Правда, все, что наигрывают оркестры Юга, – написано до похода. Мальчишке пришлось вести парусник вокруг мыса Горн и уворачиваться от вражеских крейсеров, да еще посматривать за иноязыкой командой – вдруг чего удумают. Тут не до муз, ему хочется одного – отоспаться. Конечно, после того, как угостит застрявшего в порту товарища. Время будет: когда еще русский корабль завернет в Чарлстон…
Правда, есть более веселый вариант, чем торчать в симпатичном городе и переносить впечатления от похода на разлинованные, со скрипичным и басовым ключами листы.
– Евгений Иванович… – Три месяца назад Алексеев был Женькой, но теперь он командир фрегата, к которому обращается с просьбой младший – не по званию, по выслуге. Ровно на две недели. – У тебя вакансия на «Невском» найдется? Хотя бы в призовой экипаж?
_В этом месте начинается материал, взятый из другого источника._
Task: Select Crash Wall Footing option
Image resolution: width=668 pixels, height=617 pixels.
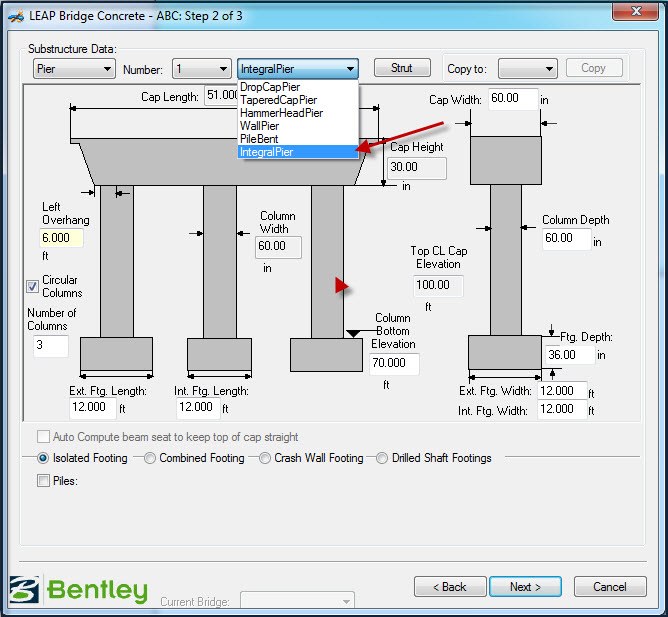Action: coord(265,458)
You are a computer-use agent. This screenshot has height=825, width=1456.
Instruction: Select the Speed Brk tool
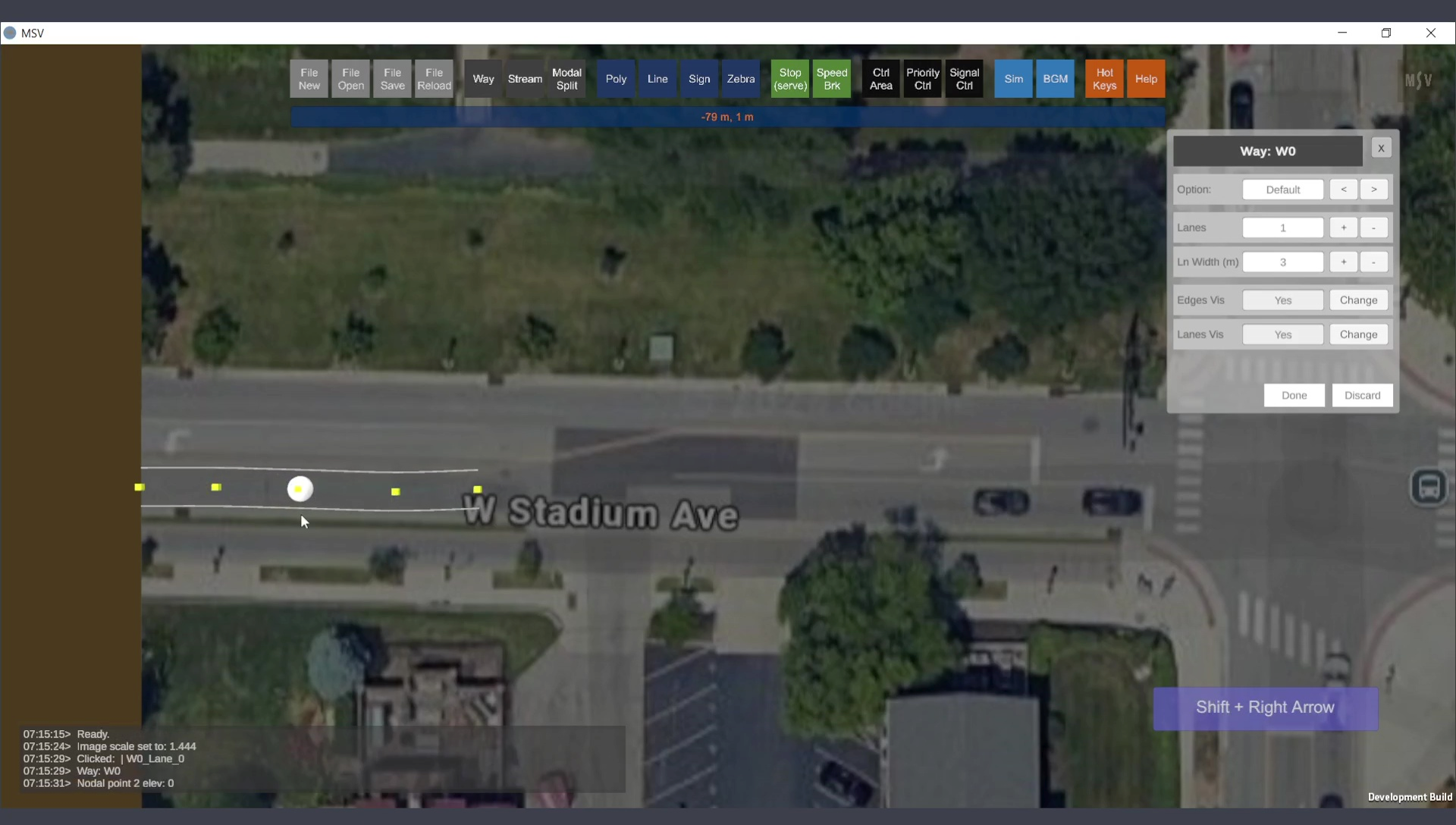click(x=832, y=79)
Алексеев молчит, перебирает пальцами. Наконец роняет:
– Нет. Ты, друг мой, кадровый, корпусной. Офицерская кость. Должен стать старшим, иначе неуместно, – а старший помощник у меня именно такой, какой и должен быть. Если начистоту… Понимаешь, я сейчас прыгаю выше головы. Штатно-регулярно. Рано мне водить «Невский». А иначе никак. Честь корпуса, черт бы ее побрал. И мне нужен нынешний старший – правильный солидный человек, пусть и понюхавший не соленых брызг, а угольной пыли да горелого масла.